A critical transformation was joining disaccharide 6 with lipid 7 to form the phosphonophosphate. Activation of the phosphoryl group of either coupling partner through formation of the phosphoryl chloride or phosphoryl imidazolide could result in self-coupling side products or product instability under the reaction conditions. Ultimately, Moffatt–Khorana conditions30 were effective. The electrophilic component, C15 isoprenyl phosphonomorpholidate 7, was prepared in four steps from (2Z,6Z)-farnesol (see Supporting Information). Disaccharide 6 and morpholidate 7 were exposed to 1H-tetrazole, and the product was saponified to afford phosphonophosphate 2. Though the yield was modest, the transformation was highly reproducible. We exploited this convergent synthetic route to produce acceptors to probe the structural features required for enzymatic activity. Surrogate 8 bearing a C10 isoprenyl (neryl) lipid carrier as well as surrogate 9 bearing only a monosaccharide were generated. The stability of the allylic phosphonophosphate derivatives facilitated their synthesis and subsequent analysis.

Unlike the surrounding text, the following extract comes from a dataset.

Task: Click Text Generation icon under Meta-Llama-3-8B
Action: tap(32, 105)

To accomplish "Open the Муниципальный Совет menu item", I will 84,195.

The ability of the acceptor surrogates to serve as substrates was tested using purified GlfT1. Recombinant His6-tagged Mycobacterium smegmatis GlfT1 was produced in M. smegmatis mc2155 and isolated by affinity chromatography. Exposure of disaccharide 2 to GlfT1 in the presence of donor sugar UDP-Galf31 afforded oligosaccharide products (Figure 2), indicating that compound 2 is an effective substrate. Mass spectrometry analysis indicated that the major product is extension of the acceptor by +2 Galf units. NMR data for the isolated product were consistent with those of a related tetrasaccharide32 (see Supporting Information). A product extended by +3 Galf units is also observed. GlfT1 consumes nearly all of the acceptor to produce these oligosaccharides.

Figure 2.

Figure 2

Top: Representative MALDI-TOF mass spectrum obtained from a reaction mixture of compound 2, UDP-Galf, and GlfT1. Masses corresponding to +2 and +3 Galf residues were observed. Bottom: Corresponding +2 and +3 products from elongation of acceptor 2. The linkage pattern shown is in agreement with that of endogenous galactan (see ref (10)).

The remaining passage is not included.